The minister said “dynamic pricing to charge those who can afford to pay” while protecting the bulk of the passengers “who belong to the lower strata of society” is the need of the hour.
“We need intelligent thinking on the issue, and we are applying our mind on all possible options,” Trivedi said at the Economic Editors’ Conference here.
“We don’t want to go the Air India way,” he said adding “an across the board fare hike will hurt the interest of the bulk of passengers”.
Indian Railways, the largest rail network in the world under single management that runs 10,500 trains and ferries 2.2 crore passengers every day, last hiked passenger fares in 2002-03.
As part of fare rationalisation in 2002-03, minimum fare for second class mail and express trains went up by Re.1 from Rs.15 to Rs.16. For long distance trains up to 341 km, the hike ranged from Rs.1 to Rs.6.

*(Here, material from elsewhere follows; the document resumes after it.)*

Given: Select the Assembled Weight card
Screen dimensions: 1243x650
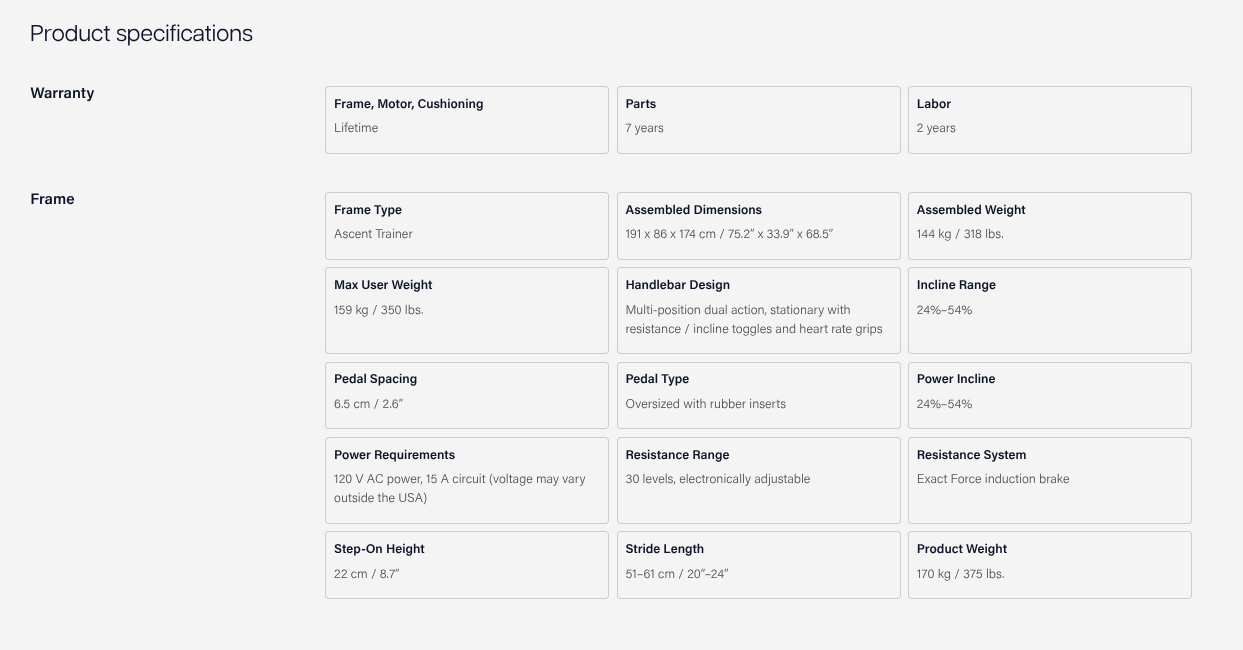Looking at the screenshot, I should point(1049,226).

Trivedi said demand for revision of passenger fares has come not only from the Planning Commission and the parliamentary consultative committee on railways, but from railway unions as well.
Sources said the need to revise fares has arisen owing to the financial constraints of the Indian Railways and a fear among the unions that the staff may not get their salaries.
But upgrading passenger services too is a concern within the railways.
“We need to generate funds for passenger services. We are dependent on budgetary support and loans from the market,” said Railway Board chairman Vinay Mittal.
Sources said the “investible surplus” of Rs.13,000 crore this year is expected to drop to Rs.4,000 crore after the government revised its economic growth target from 8 percent to 7.5 percent.
Plus there has been a recent increase in the railways’ fuel bill, including diesel and electricity cost, which is around 18-20 percent of its annual expenditure.
An inflated fuel bill would mean the planned railway expenditure of Rs.73,000 crore for 2011-12 would go up to Rs.78,000 crore by the end of the financial year, said sources.
Talking about the future plans of the railways, Trivedi said the ministry is also planning to set up a separate authority to explore running of high speed trains and another one to generate revenue from railway stations.